§ **Objective 1**:
In the catalyst methods text, why was a vacuum region of 15 Å set in the calculations?

§ **Reading passage**:
====
Computational methods

Calculations of electronic structure were conducted using density functional theory (DFT) as implemented in the Vienna Ab initio Simulation Package (VASP).⁴⁴ The electron exchange and correlation energy were treated within generalized gradient approximation (GGA), employing Perdew–Burke–Ernzerhof (PBE) functional⁴⁵ and projector augmented-wave (PAW) pseudopotentials.⁴⁶ The electronic energies were calculated using 3 × 3 × 1 k-point Monkhorst–Pack mesh. The cut-off energy of the plane wave is set to 520 eV. A vacuum region of 15 Å was set to ensure negligible interactions between the periodically repeated slabs. The Hubbard U values of La, Mn, and Co atoms were 6.0 eV, 4.4 eV, and 5.4 eV, respectively.⁴⁷ The convergence criteria for electron self-consistent iteration and force are 10⁻⁶ eV and −0.02 eV Å⁻¹, respectively.⁴⁸ For the reasonable calculation of surface and chemisorption systems, the LMCO (001) and MCS (100) surfaces were constructed, and the valence states of Mn and Co were allowed to vary through reasonable position interchange of Mn and Co. For Fe–N–C calculation, a periodic supercell of graphene with a FeN₄-coordinated structure was used.

The Gibbs free energy is calculated using ΔG = E_DFT + ΔZPE − TΔS. Where E_DFT represents the electronic energy from DFT calculations, ZPE represents zero-point energy, and T represents the temperature of 300 K. To evaluate the ORR performance, the adsorption energies of adsorbates were calculated using the equation: E_ads = E_total − E_slab – E_adsorbate. In this equation, E_ads represents the adsorption energy, E_total represents the total energy of the system with adsorbate, E_slab represents the energy of the optimized slab, and E_adsorbate represents the energy of the isolated adsorbate in the gas phase.

Physical characterization

The morphology and crystal structure of the catalysts, derived from the prepared electrodes were examined under different microscopy techniques including transmission electron microscope (TEM) and high-angle annular dark field-scanning TEM (HAADF-STEM). The EDS elemental mapping (Thermo Fisher Scientific Super-X EDS, USA) was employed to characterize the chemical composition and distribution. The crystal phases of the electrodes were identified using powder X-ray diffraction (XRD, Rigaku Ultima IV, Japan) with Cu Kα X-rays. X-ray photoelectron spectroscopy (XPS, Thermo Fisher Scientific K-Alpha, USA) data were gathered to examine the transition metal valence and composition of the prepared catalysts. The C 1s peak at 284.8 eV was taken as an internal standard. The Brunauer–Emmett–Teller (BET) specific surface areas and pore size distributions (PSDs) of the catalysts were determined by nitrogen adsorption isotherms at 77 K (Micromeritics ASAP 2460, USA).
====
(Listing for finding displayed items)
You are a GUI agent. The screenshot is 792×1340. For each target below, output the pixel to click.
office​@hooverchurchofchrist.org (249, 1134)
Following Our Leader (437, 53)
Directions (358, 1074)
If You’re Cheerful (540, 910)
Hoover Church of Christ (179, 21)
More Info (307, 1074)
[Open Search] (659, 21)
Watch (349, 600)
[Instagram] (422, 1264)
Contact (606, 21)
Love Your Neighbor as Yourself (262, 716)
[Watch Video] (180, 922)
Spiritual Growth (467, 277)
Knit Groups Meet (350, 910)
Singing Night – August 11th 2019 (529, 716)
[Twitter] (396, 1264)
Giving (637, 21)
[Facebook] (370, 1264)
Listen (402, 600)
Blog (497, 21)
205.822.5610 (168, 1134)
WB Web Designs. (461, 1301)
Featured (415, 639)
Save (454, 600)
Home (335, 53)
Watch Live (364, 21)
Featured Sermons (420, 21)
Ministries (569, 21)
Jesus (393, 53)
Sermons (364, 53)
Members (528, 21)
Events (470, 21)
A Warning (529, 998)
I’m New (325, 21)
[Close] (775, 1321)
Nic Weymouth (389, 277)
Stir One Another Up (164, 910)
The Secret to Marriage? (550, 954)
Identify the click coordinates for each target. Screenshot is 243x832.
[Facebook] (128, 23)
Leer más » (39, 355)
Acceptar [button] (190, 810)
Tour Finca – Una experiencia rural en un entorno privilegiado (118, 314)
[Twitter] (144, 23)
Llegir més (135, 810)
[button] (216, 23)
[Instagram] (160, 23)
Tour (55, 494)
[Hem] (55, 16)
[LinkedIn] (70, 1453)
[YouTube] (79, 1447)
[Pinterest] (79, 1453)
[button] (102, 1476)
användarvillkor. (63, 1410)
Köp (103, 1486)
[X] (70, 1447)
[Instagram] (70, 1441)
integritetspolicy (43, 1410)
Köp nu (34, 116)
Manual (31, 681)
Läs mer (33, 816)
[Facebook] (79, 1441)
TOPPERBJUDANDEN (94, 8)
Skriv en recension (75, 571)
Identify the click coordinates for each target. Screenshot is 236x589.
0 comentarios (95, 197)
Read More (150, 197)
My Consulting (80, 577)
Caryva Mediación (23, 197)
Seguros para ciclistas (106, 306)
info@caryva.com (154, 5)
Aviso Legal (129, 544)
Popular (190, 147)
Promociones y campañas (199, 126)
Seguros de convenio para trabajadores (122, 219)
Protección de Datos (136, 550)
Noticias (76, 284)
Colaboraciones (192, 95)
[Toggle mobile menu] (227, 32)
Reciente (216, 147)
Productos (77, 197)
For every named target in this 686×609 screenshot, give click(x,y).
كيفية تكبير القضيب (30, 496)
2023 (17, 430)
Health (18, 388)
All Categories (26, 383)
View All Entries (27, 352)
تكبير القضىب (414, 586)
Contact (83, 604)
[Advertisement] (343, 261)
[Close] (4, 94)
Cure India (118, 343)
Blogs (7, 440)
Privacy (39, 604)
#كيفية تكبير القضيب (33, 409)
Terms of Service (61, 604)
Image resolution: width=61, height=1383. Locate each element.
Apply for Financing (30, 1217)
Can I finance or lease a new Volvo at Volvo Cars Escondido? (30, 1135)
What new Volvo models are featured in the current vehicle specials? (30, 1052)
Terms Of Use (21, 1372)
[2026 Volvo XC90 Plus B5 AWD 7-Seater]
====
§ **Objective 2**:
Gather every line of the listing that contains the string "Tour". Case counts.

§ **Full answer 1**:
It was set so that the periodically repeated slabs would have negligible interactions with each other.

§ **Full answer 2**:
Tour Finca – Una experiencia rural en un entorno privilegiado (118, 314)
Tour (55, 494)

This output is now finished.